Dalla Lana School of Public Health, University of Toronto, Toronto, Canada; ICES, Toronto, Canada; Centre on Drug Policy Evaluation, St. Michael's Hospital, Unity Health Toronto, Toronto, Canada.
Centre on Drug Policy Evaluation, St. Michael's Hospital, Unity Health Toronto, Toronto, Canada; Institute of Health Policy, Management and Evaluation, University of Toronto, Toronto, Canada; Division of Infectious Diseases and Global Public Health, University of California San Diego, La Jolla, USA.
J Clin Epidemiol. 2024 Jun;170:111332. doi: 10.1016/j.jclinepi.2024.111332. Epub 2024 Mar 24.
Health administrative data can be used to improve the health of people who inject drugs by informing public health surveillance and program planning, monitoring, and evaluation. However, methodological gaps in the use of these data persist due to challenges in accurately identifying injection drug use (IDU) at the population level. In this study, we validated case-ascertainment algorithms for identifying people who inject drugs using health administrative data in Ontario, Canada.
Data from cohorts of people with recent (past 12 months) IDU, including those participating in community-based research studies or seeking drug treatment, were linked to health administrative data in Ontario from 1992 to 2020. We assessed the validity of algorithms to identify IDU over varying look-back periods (ie, all years of data [1992 onwards] or within the past 1-5 years), including inpatient and outpatient physician billing claims for drug use, emergency department (ED) visits or hospitalizations for drug use or injection-related infections, and opioid agonist treatment (OAT).

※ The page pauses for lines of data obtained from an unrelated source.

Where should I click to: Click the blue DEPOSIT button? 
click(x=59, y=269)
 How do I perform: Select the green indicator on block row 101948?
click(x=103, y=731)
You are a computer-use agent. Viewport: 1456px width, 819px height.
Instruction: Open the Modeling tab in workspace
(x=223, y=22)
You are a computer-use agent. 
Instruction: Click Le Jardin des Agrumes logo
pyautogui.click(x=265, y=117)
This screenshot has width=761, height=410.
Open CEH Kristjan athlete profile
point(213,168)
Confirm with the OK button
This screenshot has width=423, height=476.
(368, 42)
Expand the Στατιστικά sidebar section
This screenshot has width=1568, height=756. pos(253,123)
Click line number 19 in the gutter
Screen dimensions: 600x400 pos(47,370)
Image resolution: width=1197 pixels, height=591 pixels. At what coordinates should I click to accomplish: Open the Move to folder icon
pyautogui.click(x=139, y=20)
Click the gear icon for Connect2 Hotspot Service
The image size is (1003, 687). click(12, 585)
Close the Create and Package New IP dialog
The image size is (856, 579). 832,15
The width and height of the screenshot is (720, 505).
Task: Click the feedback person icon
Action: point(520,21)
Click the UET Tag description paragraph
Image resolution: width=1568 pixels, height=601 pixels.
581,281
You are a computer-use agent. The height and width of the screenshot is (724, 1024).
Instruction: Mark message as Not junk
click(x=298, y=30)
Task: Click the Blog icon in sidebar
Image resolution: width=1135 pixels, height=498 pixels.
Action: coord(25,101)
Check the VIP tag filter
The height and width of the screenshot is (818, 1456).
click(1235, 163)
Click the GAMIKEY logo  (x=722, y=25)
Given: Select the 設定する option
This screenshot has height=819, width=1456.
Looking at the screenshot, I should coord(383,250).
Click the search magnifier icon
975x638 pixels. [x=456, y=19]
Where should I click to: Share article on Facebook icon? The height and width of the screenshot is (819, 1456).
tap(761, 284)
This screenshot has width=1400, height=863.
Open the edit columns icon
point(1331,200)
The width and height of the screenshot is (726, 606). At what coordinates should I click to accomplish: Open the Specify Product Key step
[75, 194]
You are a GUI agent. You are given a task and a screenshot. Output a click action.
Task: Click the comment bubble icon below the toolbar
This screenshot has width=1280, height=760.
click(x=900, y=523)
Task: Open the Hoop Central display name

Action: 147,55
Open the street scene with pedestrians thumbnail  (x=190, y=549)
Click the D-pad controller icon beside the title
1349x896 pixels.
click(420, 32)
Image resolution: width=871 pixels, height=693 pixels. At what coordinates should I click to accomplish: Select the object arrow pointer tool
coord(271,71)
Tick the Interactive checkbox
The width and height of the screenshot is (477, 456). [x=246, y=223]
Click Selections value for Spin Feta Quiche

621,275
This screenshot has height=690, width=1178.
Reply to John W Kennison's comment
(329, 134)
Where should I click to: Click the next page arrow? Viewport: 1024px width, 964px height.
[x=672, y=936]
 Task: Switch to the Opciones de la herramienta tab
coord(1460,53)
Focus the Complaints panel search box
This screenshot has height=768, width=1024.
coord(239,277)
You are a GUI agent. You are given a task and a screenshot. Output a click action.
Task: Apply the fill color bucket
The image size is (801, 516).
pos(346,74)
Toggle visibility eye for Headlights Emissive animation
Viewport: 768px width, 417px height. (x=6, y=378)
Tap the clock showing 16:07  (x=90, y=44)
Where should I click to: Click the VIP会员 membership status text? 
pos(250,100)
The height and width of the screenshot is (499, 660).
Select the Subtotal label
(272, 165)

Algorithms were validated using data from 15,241 people with recent IDU (918 in community cohorts and 14,323 seeking drug treatment). An algorithm consisting of ≥1 physician visit, ED visit, or hospitalization for drug use, or OAT record could effectively identify IDU history (91.6% sensitivity and 94.2% specificity) and recent IDU (using 3-year look back: 80.4% sensitivity, 99% specificity) among community cohorts. Algorithms were generally more sensitive among people who inject drugs seeking drug treatment.
Validated algorithms using health administrative data performed well in identifying people who inject drugs. Despite their high sensitivity and specificity, the positive predictive value of these algorithms will vary depending on the underlying prevalence of IDU in the population in which they are applied.
通过提供公共卫生监测、规划、监测和评估信息,医疗行政数据可用于改善注射毒品者的健康。然而,由于在人群层面准确识别注射吸毒(IDU)方面存在方法学差距,这些数据的使用仍存在方法学差距。在这项研究中,我们验证了在加拿大安大略省使用医疗行政数据识别注射毒品者的病例确定算法。
包括参与基于社区的研究或寻求药物治疗的人群在内的近期(过去 12 个月内)IDU 队列的数据与安大略省从 1992 年至 2020 年的医疗行政数据相关联。我们评估了不同回溯期(即所有年份的数据[1992 年及以后]或过去 1-5 年)的 IDU 识别算法的有效性,包括用于药物使用的住院和门诊医师计费、药物使用或注射相关感染的急诊部(ED)就诊或住院、以及阿片类药物激动剂治疗(OAT)。
使用 15241 名近期 IDU 患者的数据(社区队列 918 名,寻求药物治疗 14323 名)验证了算法。由≥1 次医生就诊、ED 就诊或药物使用住院或 OAT 记录组成的算法可有效识别 IDU 史(敏感性 91.6%,特异性 94.2%)和近期 IDU(使用 3 年回溯期:敏感性 80.4%,特异性 99%)在社区队列中。在寻求药物治疗的注射毒品者中,算法的敏感性通常更高。
使用医疗行政数据验证的算法在识别注射毒品者方面表现良好。尽管这些算法具有较高的敏感性和特异性,但它们的阳性预测值将取决于应用它们的人群中 IDU 的基础流行率。